■ **Work required**
For each line of the data that includes the word "Médiathèque", copy the line.

[Stored items]
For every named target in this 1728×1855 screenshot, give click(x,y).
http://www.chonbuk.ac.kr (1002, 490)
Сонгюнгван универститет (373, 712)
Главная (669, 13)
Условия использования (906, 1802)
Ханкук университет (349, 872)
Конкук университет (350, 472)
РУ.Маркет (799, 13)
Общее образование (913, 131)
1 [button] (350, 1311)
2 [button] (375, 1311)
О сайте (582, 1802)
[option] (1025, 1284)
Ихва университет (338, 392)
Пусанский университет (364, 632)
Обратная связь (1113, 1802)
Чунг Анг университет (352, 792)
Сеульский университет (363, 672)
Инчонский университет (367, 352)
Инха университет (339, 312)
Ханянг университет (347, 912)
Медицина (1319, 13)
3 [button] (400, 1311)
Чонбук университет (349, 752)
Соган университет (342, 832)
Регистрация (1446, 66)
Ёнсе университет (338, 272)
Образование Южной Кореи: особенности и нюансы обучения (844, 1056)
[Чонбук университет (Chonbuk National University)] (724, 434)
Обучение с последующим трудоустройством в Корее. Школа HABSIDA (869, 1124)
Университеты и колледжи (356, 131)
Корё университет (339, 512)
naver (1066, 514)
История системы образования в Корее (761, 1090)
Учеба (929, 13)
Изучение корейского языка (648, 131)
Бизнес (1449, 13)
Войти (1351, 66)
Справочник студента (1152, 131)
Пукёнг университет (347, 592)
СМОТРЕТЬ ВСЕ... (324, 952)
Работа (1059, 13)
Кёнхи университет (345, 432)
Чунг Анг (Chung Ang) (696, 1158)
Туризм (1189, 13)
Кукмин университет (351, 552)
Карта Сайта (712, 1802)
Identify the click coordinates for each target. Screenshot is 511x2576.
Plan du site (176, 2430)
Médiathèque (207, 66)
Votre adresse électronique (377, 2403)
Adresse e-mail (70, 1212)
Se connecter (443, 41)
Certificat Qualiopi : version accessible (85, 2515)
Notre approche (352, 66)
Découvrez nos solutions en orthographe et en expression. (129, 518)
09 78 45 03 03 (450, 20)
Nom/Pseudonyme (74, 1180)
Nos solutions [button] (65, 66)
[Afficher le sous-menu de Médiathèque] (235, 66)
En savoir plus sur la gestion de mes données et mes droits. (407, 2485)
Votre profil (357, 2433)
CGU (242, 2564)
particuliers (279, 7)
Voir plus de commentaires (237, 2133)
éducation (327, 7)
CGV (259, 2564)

■ **Output below**
Médiathèque (207, 66)
[Afficher le sous-menu de Médiathèque] (235, 66)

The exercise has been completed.